Beto Marubo, a prominent Javari leader who is among those who has received death threats, attended the Rio memorial and said he was encouraged to see people around the world championing the causes Pereira and Phillips have come to represent.
But Marubo voiced disappointment that the Javari valley had yet to witness an emphatic intervention from Brazil’s new leftwing government which took power in January.
A floating federal police base has been installed in Atalaia do Norte, the port town nearest to the entrance of the Javari valley Indigenous territory, but activists say little else has been done.
“We thought that by now we’d have the army, the federal police and the navy working together in the region … but we don’t. And the same issues … that caused the deaths of Dom and Bruno persist,” said Marubo, who worked with Pereira for over a decade.
“Indigenous leaders are still being threatened … outsiders continue to invade the Indigenous territory. Absolutely nothing has changed,” Marubo said, adding: “We aren’t interested in [the government’s] good intentions. We want to see things happen.”
In Brazil’s political capital, Brasília, remembrance events are also planned, including one at the presidential palace marking World Environment Day. The president, Luiz Inácio Lula da Silva, and environment minister, Marina Silva, will attend, as well as the widows of Phillips and Pereira.
Writing on Twitter, Silva remembered how Pereira and Phillips were murdered “during a period of exponential growth of violence against the forest, its peoples and its defenders”.

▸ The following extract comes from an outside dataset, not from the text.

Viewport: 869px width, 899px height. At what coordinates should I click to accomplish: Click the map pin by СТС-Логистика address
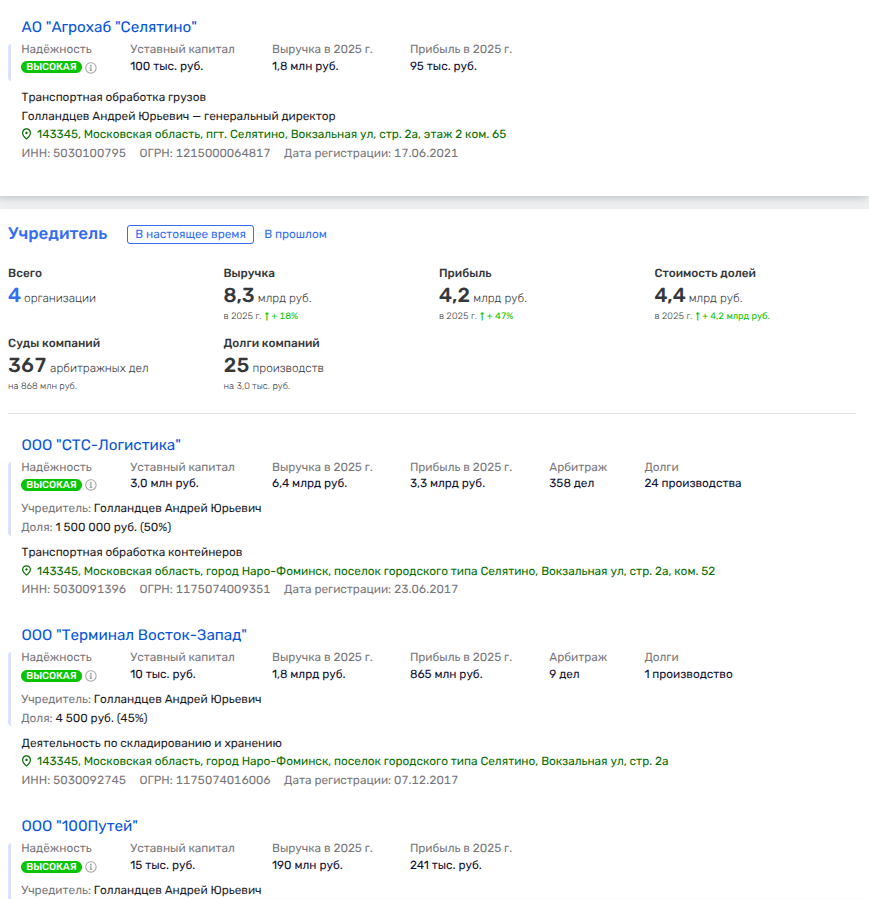coord(27,571)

“They have joined Chico Mendes, Sister Dorothy and so many other friends in the memory we honour and which nourishes our desire to keep working,” Silva wrote.
On the eve of Monday’s commemorations, it emerged that federal police had charged the alleged leader of a “transnational criminal organisation” with masterminding last year’s murders. Ruben Dario da Silva Villar is accused of being the boss of an illegal poaching network that pillaged the waterways and forests of the Javari valley territory – and whose activities Pereira was trying to thwart by training Indigenous patrol teams.

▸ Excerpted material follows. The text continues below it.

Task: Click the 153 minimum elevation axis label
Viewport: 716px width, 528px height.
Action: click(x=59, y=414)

The indictment said evidence gathered by police suggested “the steps of Bruno and Dom were being monitored by the criminal organisation” in the days leading up to the crime.
Speaking on Copacabana beach, Marubo vowed Indigenous activists would continue struggling in Pereira’s name. “It’s matter of honour, of ethics and commitment to the cause,” he said, urging journalists to do the same by travelling to the Amazon to cover Indigenous issues.
“Dom gave his life for this,” Marubo said.